Homework 4

22C:116, Fall 1995

Due Friday Sept. 15, 1995, in class

Douglas W. Jones

Background: The optimal sector size to be used in disk transfers is that sector size where
```
Tt = Tp
```
where Tt is the disk transfer time,
```
Tt = Tl + Tm
```
The sum of the latency and the time taken to actually move the data, , which is itself a function of the sector size and disk speed. Tp is the time taken to produce or consume the data in one sector. Again, this depends on the sector size, but it also depends on the algorithm being used to process the data.
Given an empirically determined average processing time per byte, an expected rotational latency time, and a disk transfer rate, in bytes per second, it is possible to analytically determine the optimal sector size.
The problem, part A: Given a fixed CPU with a fixed mix of applications programs, where both hard disks and diskettes are in use, describe the expected benefit of using a different sector size on hard and floppy disks. Give an estimate of the order of magnitude of this benefit, and state the order of magnitude and sign of the difference in sector sizes that would give the largest expected benefit.
The problem, part B: The determination of the optimal sector size is difficult, but it can be empirically measured! Given that you are the author of the software used to read and write sequential disk files, you can make the software read and write multi-sector blocks to gain the effect of larger sectors. If your software dynamically adjusts the number of sectors per block, it can approximate the optimal sector size for each particular application program it serves.
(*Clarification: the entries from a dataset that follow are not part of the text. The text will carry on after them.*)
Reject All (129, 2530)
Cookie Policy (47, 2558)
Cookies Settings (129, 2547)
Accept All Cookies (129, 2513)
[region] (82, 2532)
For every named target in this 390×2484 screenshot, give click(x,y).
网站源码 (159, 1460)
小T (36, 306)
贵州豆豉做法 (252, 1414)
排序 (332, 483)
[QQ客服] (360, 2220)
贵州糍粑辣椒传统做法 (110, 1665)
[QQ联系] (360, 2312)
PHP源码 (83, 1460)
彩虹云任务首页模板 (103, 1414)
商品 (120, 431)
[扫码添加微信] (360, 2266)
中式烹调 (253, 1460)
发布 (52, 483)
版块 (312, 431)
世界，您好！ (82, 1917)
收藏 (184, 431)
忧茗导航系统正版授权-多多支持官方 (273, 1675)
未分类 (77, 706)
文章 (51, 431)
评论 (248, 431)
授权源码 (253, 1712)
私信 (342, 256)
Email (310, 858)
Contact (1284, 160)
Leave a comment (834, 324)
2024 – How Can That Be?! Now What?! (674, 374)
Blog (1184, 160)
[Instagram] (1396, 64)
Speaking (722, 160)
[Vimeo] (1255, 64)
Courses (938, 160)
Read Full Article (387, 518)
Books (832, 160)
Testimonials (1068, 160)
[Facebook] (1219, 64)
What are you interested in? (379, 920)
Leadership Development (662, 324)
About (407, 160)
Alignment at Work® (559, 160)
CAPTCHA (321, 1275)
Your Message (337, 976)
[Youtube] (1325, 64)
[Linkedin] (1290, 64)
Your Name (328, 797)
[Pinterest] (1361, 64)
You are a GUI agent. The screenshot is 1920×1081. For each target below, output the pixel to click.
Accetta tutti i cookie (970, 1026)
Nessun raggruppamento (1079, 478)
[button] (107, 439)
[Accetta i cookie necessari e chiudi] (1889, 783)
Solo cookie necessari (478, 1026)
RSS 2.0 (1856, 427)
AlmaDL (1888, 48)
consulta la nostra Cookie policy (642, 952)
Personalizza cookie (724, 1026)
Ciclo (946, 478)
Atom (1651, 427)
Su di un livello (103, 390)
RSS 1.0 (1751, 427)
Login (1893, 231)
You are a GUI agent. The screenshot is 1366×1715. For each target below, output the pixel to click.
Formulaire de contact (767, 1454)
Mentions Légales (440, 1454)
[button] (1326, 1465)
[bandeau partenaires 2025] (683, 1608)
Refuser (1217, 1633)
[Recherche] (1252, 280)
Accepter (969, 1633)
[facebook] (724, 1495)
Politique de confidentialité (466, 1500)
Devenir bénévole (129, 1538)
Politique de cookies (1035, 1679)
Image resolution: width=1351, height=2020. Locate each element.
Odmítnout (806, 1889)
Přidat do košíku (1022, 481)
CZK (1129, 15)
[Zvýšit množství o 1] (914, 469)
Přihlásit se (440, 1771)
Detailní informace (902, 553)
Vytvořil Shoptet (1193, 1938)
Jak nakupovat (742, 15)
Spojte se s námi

Propose the variables the software could measure in the course of normal operation in order to tune the block size for optimal performance.
Background: The classical disk scheduling and disk storage allocation algorithms require knowledge of the formula used to compute sector, surface and cylinder from disk address. Many modern SCSI disks hide this information from the host computer, presenting a disk model that is merely a linear array of disk sectors, divided somewhat artificially into sector, surface and cylinder numbers that have little to do with the physical reality inside the drive. Many SCSI disks also have data caches that hold copies of recently referenced physical tracks, further complicating the relationship between disk drive and system software.
The problem, part A: What effect would you expect this isolation to have on the system software, assuming that the software uses a typical effective disk scheduling algorithm such as the elevator algorithm, and assuming that sectors of files are allocated preferentially in the same cylinder? You must answer this question if you want to know if it will be worthwhile to attempt a measurement of the actual layout of a SCSI disk, using some kind of empirical measurement techniques.
The problem, part B: Propose (and describe) a set of empirical measurements you could perform, using software to measure the actual layout of sectors on a modern SCSI disk. For the sake of this part of the problem, assume that the disk in question has no on-board cache holding copies of recently referenced tracks.
The problem, part C: Now assume the SCSI disk incorporates an on-board cache of recently referenced disk tracks. Can you propose modifications to your experiments that would still allow you to determine the physical layout of the actual disk?